======== Dataset entries

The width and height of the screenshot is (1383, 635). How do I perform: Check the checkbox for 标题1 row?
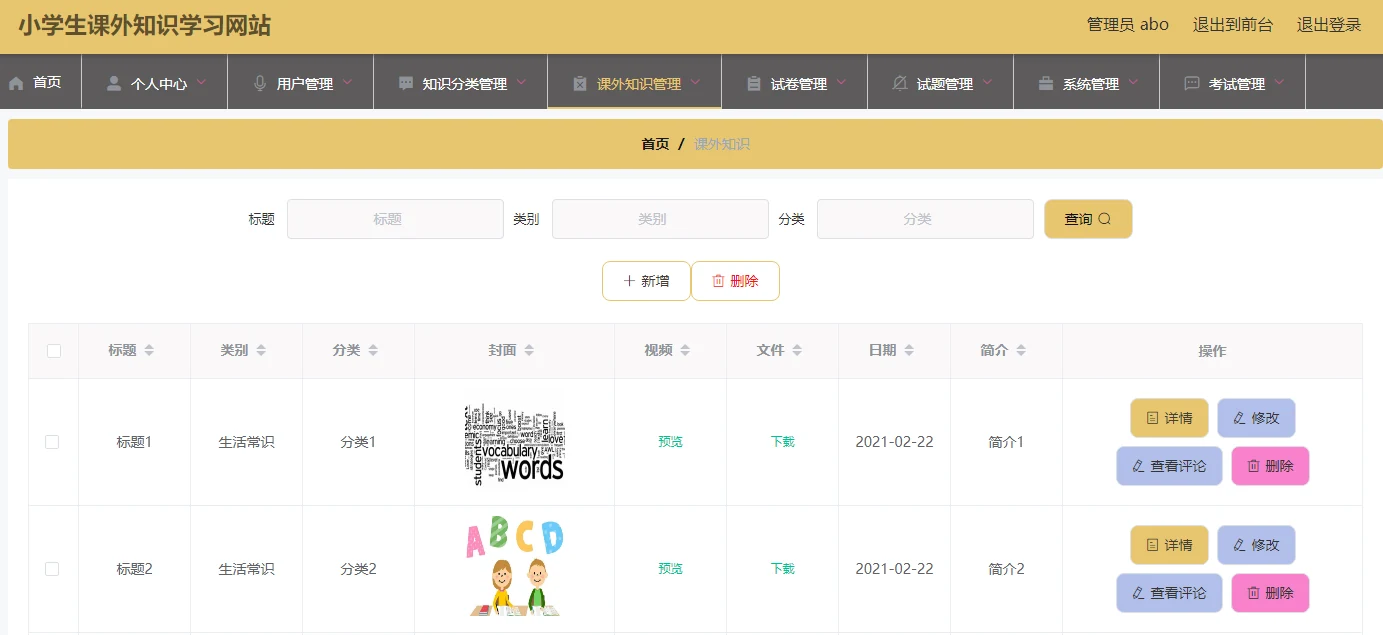pyautogui.click(x=52, y=442)
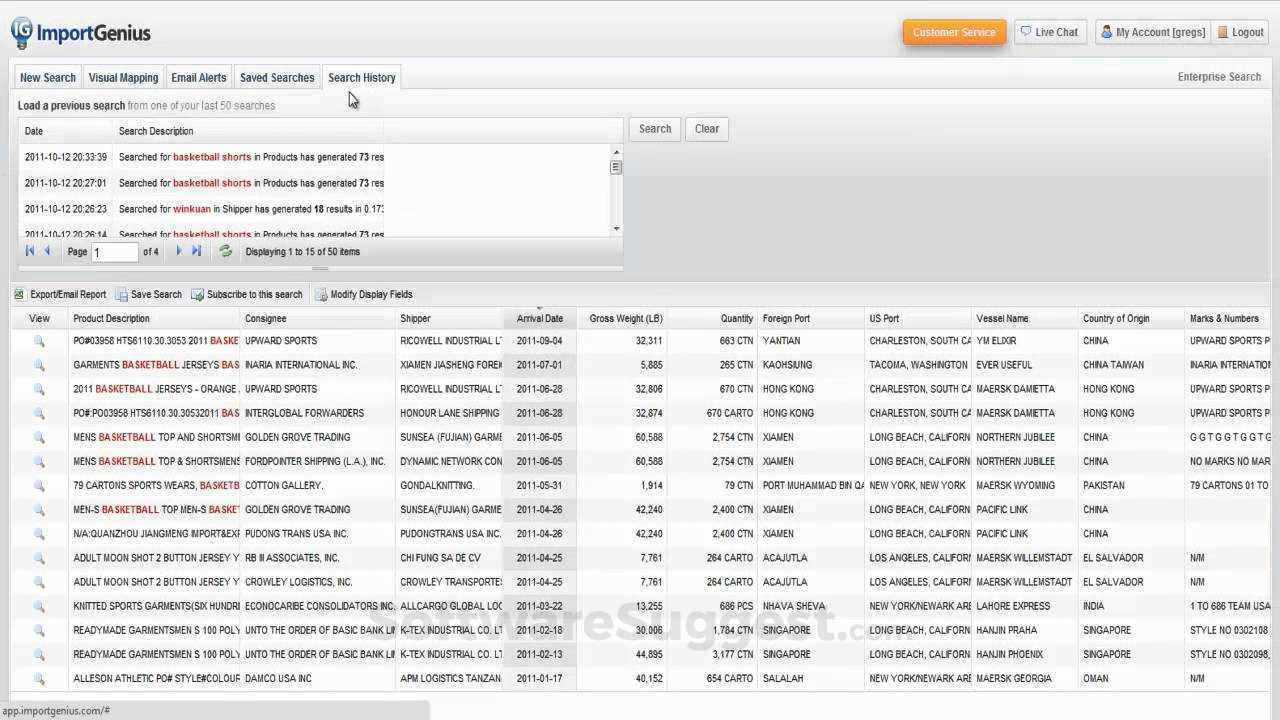Click the ImportGenius logo
This screenshot has height=720, width=1280.
point(80,32)
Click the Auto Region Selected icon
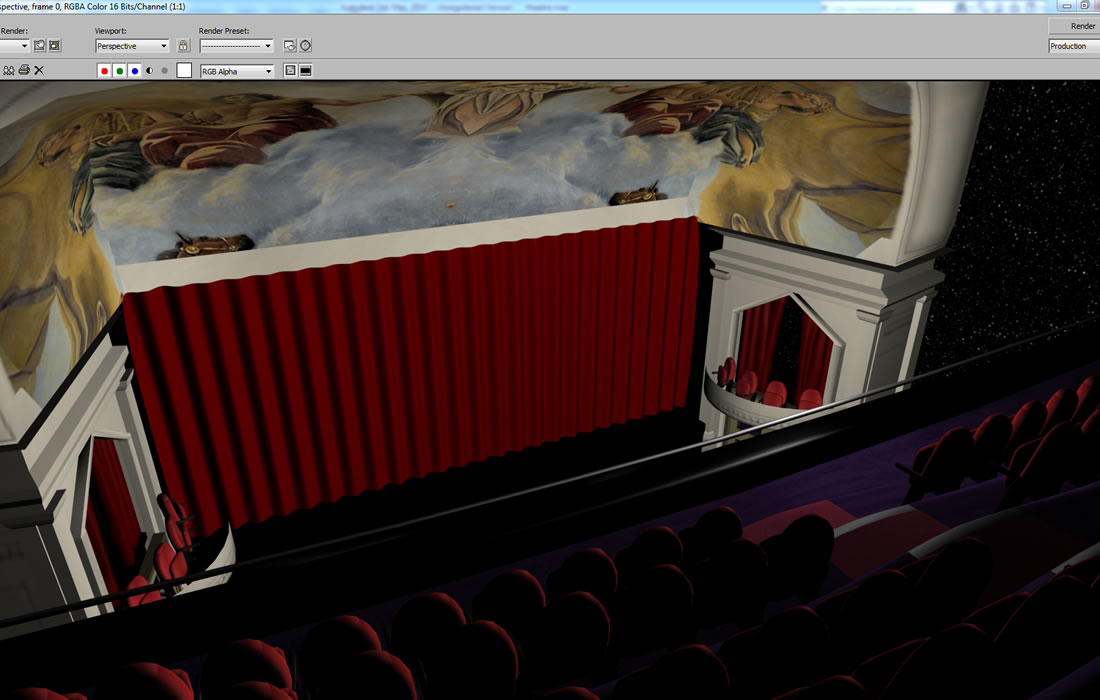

================

What is being asked: Once the pictures are removed, output the entries above exactly as given.

Answer space:
The width and height of the screenshot is (1383, 635). How do I perform: Check the checkbox for 标题1 row?
pyautogui.click(x=52, y=442)
Click the ImportGenius logo
This screenshot has height=720, width=1280.
point(80,32)
Click the Auto Region Selected icon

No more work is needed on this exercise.